“İçinizde ve komuta ettiğimiz askerlerde Balkan utancının ikinci bir safhasını görmektense burada ölmeyi tercih etmeyenlerin bulunacağını kesinlikle kabul etmem…” (Yarbay Mustafa Kemal, Çanakkale, 30 Nisan 1915)
Bugün 18 Mart 2019… Çanakkale Deniz Zaferi’nin
104. yıl dönümü… 18 Mart 1915’te Çanakkale’yi
denizden geçemeyen
İngiliz-Fransız müttefik
orduları, 25 Nisan 1915’te Gelibolu
Yarımadası’na çıkıp Çanakkale’yi karadan
geçmeyi denediler.
18 Mart 1915’te Çanakkale Deniz Savaşı bir
günde, 7-8 saatte kazanıldı. 25 Nisan 1915’te başlayan
Çanakkale Kara Savaşları ise 7-8
ay devam etti. Müttefikler aylarca süren
kanlı çarpışmalardan ve yüz binlerce kayıp
verdikten sonra Çanakkale’yi
geçemeyeceklerini anlayıp geri çekildiler.
(1)
18 Mart 1915 Deniz
Zaferi’nin baş mimarı Müstahkem Mevki Komutanı
Cevat (Çobanlı) Paşa’ydı. 25 Nisan 1915’te başlayan
Kara Zaferi’nin baş mimarı ise önce
Arıburnu Kuvvetler Komutanı, sonra da
Anafartalar Grup Komutanı olan Mustafa
Kemal Atatürk’tü.
Atatürk’ün “Çanakkale kahramanlığı” sonradan
resmi tarih tarafından uydurulmadı. Atatürk,
Çanakkale’de yapıp ettikleriyle daha o zaman
adını tarihe altın harflerle
yazdırdı.
KEMALYERİ
Sakarya Savaşı’nın en zor günleri yaşanıyordu.

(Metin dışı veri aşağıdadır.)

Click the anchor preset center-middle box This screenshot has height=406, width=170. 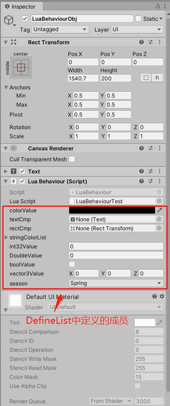pyautogui.click(x=21, y=68)
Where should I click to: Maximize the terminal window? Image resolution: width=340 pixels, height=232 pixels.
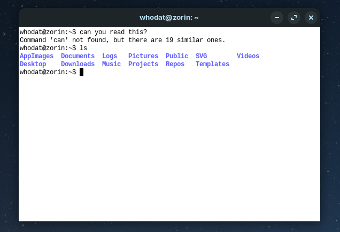(294, 18)
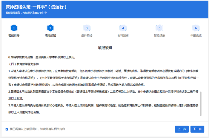Select step 3 hexagon icon 条件预检
Image resolution: width=209 pixels, height=138 pixels.
(x=87, y=28)
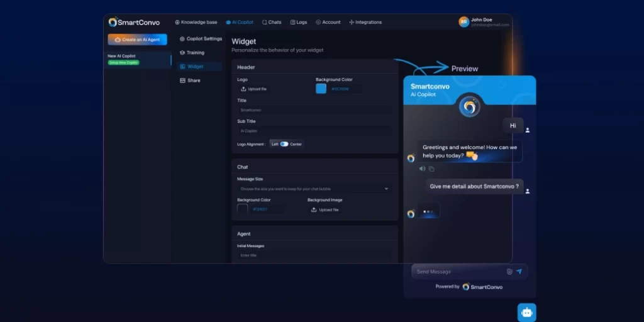Image resolution: width=644 pixels, height=322 pixels.
Task: Click Upload file under Logo
Action: pyautogui.click(x=254, y=89)
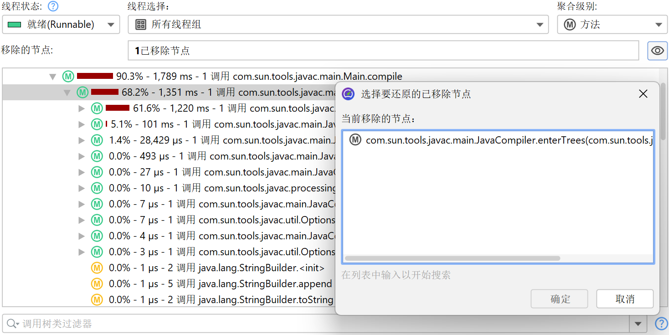Toggle the eye icon for removed nodes
This screenshot has height=335, width=669.
[657, 51]
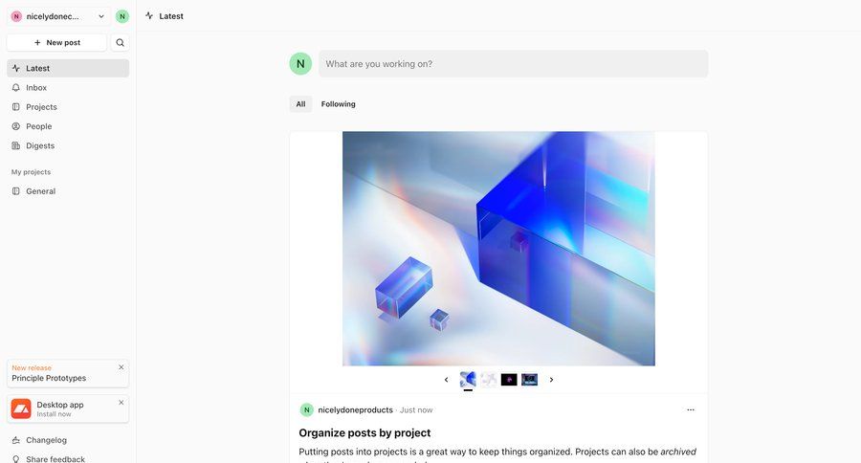Screen dimensions: 861x463
Task: Show previous image with left chevron
Action: tap(446, 380)
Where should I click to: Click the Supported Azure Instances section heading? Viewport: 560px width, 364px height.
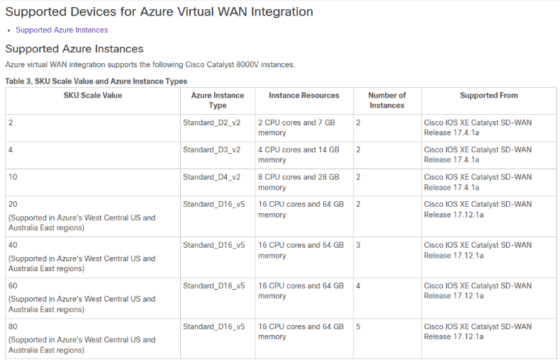tap(74, 49)
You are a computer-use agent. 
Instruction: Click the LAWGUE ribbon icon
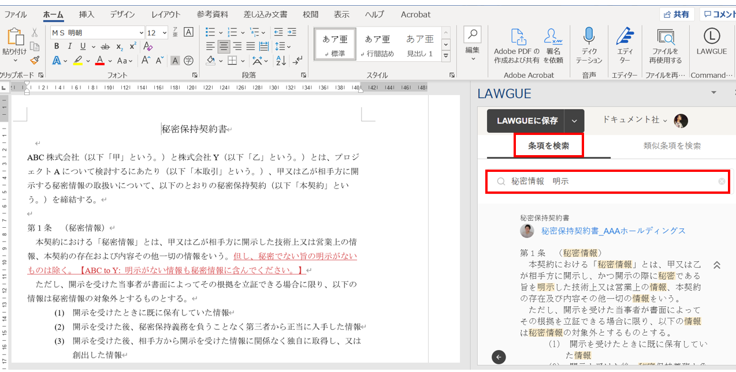tap(711, 37)
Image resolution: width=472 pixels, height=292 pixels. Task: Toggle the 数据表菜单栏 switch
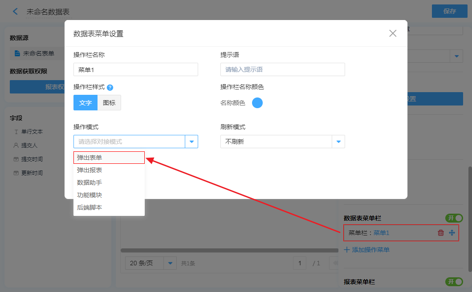tap(454, 218)
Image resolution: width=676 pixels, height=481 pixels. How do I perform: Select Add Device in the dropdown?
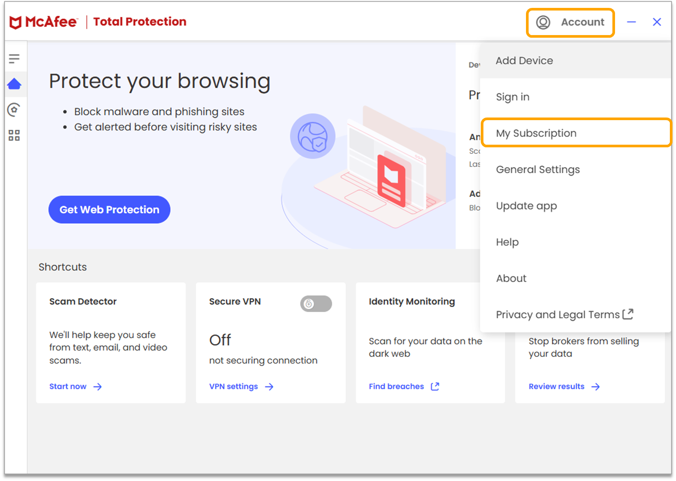click(524, 61)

Başkomutan Atatürk cephede,
Mehmetçiğin yanı başında bu ölüm kalım
savaşını yönetiyordu. İşte o zor günlerde Tevhid-i
Efkâr Gazetesi, 31 Ağustos 1921 tarihli sayısında,
manşetten, aynen şöyle diyordu: “Mustafa
Kemal Paşa Mutlaka Muzaffer Olacaktır: Çanakkale’de iki defa
İstanbul’u kurtaran Mustafa Kemal Paşa bu defa da vatanı
kurtaracaktır.” (2)
Tevhid-i
Efkâr Gazetesi çok haklıydı: Atatürk
Çanakkale’de birkaç defa İstanbul’u
kurtarmıştı.
Atatürk, 25 Nisan 1915’te –yedek tümen
komutanı olmasına karşın– inisiyatif
kullanarak 57. Alay’la Arıburnu’nda 27. Alay’ın
yardımına koştu. Bu müdahalesiyle
Conkbayırı’nı kurtarıp düşmanı
kıyıya sürdü.
Atatürk, 7 Ağustos 1915’te Conkbayırı’nı
kuşatacak biçimde ilerleyen düşmana karşı –kendi
sorumluluk bölgesi olmamasına ve üstelik o sırada
kendi cephesine de taarruz
edilmesine karşın- yine inisiyatif
kullanarak elindeki son kuvvetle (1.5 tabur)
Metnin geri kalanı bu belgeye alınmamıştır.